## Assigned task
Start at the line below containing "Allgemein (96, 1696)" and stop at the line containing "Turniersieg nach starker Aufholjagd! (730, 1633)". Repeat every line of that stretch exactly, and nothing outside it.

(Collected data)
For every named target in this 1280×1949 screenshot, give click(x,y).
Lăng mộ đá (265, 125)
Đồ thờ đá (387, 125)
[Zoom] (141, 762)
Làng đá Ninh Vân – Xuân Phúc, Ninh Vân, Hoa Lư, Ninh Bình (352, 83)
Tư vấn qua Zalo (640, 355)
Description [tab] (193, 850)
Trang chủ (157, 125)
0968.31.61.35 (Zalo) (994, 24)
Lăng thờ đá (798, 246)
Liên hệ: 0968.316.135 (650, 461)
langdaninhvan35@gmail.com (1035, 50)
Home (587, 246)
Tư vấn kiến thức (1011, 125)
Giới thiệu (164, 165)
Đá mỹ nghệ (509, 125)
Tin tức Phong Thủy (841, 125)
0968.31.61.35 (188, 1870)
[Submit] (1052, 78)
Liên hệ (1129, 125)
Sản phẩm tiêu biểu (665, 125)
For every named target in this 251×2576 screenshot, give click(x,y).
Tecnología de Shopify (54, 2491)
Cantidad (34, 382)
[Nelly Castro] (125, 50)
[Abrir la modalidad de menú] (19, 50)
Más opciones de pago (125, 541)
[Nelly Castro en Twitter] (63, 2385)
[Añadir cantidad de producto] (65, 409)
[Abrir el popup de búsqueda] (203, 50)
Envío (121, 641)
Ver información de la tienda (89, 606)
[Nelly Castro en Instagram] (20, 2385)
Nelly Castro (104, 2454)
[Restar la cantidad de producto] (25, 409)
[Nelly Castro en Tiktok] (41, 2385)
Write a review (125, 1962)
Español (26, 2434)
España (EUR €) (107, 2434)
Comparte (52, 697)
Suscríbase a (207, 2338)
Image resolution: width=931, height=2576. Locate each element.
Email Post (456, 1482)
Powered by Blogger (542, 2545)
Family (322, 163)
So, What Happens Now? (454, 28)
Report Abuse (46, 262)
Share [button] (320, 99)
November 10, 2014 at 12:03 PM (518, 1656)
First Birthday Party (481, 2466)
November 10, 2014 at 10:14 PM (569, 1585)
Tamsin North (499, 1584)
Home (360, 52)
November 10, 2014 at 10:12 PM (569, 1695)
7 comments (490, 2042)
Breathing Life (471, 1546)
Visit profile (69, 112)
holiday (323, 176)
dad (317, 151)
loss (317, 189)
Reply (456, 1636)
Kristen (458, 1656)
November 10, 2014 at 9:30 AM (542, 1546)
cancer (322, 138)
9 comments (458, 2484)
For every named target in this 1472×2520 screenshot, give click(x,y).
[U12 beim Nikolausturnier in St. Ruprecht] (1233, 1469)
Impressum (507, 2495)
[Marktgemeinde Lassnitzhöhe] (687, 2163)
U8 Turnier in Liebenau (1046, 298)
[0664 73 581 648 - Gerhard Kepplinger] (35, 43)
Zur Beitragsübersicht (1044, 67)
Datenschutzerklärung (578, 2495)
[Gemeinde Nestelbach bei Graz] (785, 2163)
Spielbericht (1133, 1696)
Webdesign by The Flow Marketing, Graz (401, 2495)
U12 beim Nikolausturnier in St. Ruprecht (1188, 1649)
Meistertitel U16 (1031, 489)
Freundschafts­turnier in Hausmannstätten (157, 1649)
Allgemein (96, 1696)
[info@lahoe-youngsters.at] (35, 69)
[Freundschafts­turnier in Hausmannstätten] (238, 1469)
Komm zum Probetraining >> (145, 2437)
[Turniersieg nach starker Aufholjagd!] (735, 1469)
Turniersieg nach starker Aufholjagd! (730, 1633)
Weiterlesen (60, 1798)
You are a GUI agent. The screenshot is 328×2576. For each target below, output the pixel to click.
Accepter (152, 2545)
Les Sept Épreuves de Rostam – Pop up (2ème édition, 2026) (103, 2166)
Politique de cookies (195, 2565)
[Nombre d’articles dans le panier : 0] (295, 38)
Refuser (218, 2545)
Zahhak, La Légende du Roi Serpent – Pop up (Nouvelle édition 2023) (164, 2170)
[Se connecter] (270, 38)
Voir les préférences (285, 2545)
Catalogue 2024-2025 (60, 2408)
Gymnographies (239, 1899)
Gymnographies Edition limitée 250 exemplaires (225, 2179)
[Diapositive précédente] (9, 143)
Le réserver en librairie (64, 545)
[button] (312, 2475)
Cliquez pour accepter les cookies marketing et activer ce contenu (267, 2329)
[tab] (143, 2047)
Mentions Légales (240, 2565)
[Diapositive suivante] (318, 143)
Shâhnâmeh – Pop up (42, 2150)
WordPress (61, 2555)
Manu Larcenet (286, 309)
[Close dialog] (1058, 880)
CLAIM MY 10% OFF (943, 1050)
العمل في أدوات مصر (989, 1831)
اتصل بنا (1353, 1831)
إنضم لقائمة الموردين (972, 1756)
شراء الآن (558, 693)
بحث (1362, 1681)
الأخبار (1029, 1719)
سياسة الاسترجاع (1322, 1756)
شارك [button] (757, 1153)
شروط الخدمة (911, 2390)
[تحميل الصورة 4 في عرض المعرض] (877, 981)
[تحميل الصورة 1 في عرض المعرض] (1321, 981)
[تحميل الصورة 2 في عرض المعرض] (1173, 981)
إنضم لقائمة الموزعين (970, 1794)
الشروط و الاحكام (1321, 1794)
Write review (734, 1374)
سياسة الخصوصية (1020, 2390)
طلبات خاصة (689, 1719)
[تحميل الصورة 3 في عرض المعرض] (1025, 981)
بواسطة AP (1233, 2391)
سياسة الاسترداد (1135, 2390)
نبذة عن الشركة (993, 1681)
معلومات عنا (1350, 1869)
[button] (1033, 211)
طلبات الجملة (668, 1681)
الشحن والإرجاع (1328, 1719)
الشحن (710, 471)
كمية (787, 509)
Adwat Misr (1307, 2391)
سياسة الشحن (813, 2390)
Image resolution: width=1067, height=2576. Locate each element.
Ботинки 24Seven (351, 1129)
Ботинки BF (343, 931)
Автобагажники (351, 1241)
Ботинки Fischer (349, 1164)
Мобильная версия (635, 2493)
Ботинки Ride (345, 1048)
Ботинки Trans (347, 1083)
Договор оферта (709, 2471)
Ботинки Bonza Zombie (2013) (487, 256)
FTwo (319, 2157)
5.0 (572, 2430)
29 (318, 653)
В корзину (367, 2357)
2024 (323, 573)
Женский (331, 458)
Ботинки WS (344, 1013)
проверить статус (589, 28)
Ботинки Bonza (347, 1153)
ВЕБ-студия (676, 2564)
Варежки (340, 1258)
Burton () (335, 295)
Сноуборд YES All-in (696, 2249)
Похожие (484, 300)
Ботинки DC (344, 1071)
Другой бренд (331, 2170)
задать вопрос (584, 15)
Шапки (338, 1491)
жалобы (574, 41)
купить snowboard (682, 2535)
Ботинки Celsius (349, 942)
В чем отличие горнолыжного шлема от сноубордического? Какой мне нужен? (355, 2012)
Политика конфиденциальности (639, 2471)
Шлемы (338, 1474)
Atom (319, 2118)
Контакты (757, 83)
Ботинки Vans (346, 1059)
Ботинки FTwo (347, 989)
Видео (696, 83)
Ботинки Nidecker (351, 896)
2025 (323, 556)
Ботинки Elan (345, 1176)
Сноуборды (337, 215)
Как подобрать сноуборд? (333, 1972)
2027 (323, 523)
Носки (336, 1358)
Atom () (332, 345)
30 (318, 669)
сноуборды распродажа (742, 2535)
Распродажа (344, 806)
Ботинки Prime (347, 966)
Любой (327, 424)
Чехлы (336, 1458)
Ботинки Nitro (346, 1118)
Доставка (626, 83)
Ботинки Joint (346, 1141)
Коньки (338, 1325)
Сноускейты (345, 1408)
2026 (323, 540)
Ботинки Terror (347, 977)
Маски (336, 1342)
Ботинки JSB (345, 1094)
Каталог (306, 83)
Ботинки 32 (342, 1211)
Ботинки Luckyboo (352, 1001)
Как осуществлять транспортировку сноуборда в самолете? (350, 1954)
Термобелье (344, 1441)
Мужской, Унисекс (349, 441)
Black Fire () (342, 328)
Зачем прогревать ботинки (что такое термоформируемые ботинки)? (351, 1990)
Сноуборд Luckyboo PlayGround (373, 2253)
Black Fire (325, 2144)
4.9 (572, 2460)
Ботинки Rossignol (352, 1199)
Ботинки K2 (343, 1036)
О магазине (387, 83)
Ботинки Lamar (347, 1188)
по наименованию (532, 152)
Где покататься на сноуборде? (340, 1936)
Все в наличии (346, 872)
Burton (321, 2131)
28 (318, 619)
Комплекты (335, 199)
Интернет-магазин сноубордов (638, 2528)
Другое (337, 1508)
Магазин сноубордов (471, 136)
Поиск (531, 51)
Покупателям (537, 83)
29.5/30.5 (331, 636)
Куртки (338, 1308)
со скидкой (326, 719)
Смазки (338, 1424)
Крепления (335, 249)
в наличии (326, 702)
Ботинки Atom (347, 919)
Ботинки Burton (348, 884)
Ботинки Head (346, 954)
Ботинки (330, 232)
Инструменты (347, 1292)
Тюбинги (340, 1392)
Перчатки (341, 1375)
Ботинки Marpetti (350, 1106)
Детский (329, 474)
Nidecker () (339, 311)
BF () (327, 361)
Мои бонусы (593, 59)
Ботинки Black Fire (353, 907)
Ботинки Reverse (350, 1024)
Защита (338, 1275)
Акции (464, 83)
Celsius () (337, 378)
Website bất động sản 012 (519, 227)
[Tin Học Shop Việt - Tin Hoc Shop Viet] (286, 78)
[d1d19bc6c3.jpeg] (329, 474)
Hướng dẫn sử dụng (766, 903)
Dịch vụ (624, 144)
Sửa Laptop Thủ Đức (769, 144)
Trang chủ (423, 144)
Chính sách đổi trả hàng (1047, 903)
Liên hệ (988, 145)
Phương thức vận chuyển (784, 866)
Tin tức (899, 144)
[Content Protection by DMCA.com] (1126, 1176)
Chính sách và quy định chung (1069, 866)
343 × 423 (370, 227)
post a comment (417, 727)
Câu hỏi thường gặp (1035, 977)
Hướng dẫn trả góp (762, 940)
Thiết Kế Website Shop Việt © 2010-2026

## Answer to the exercise
Allgemein (96, 1696)
[info@lahoe-youngsters.at] (35, 69)
[Freundschafts­turnier in Hausmannstätten] (238, 1469)
Komm zum Probetraining >> (145, 2437)
[Turniersieg nach starker Aufholjagd!] (735, 1469)
Turniersieg nach starker Aufholjagd! (730, 1633)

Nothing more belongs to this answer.